## Begin

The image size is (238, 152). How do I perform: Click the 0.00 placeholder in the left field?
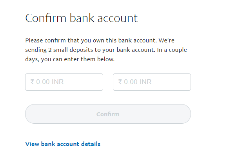click(43, 82)
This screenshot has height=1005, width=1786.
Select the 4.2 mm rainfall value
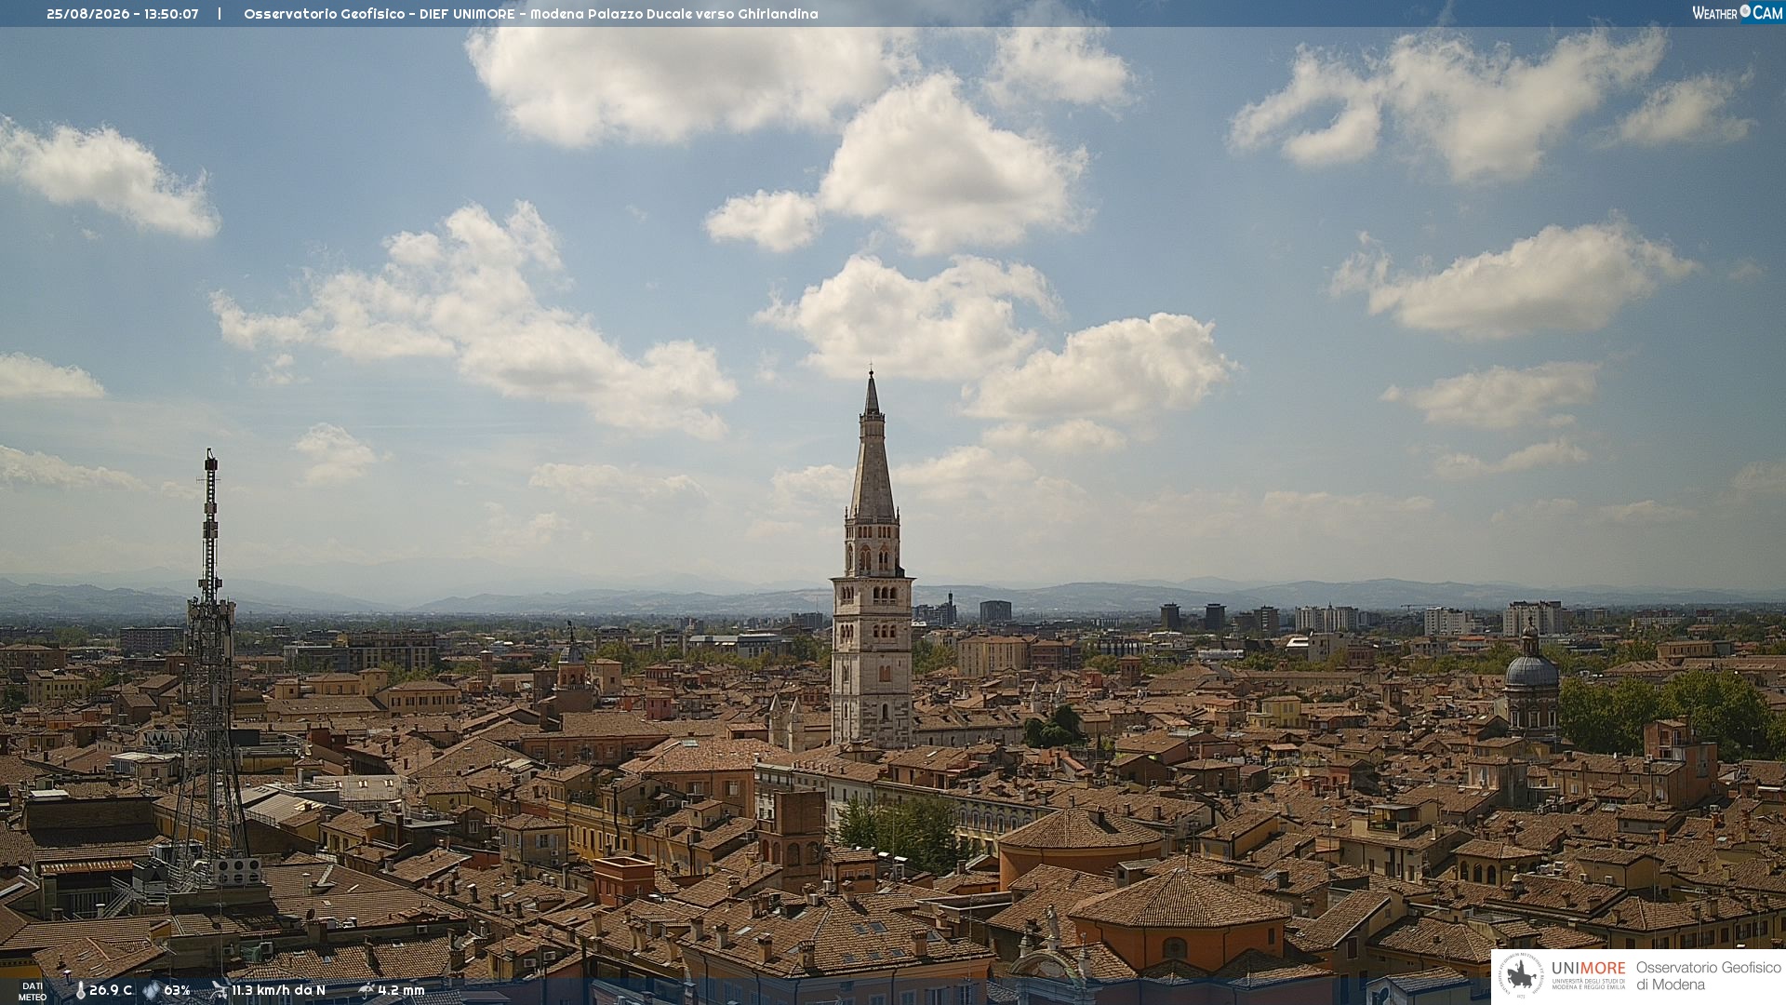401,990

## End

● TO BE DONE
Write out every line of the listing above again, including the requests. Subtract 7 from each number in the coordinate answers, and leave out the pictures.

● TASK ANSWER
The image size is (238, 152). How do I perform: Click the 0.00 placeholder in the left field?
click(36, 75)
This screenshot has height=1005, width=1786.
Select the 4.2 mm rainfall value
394,983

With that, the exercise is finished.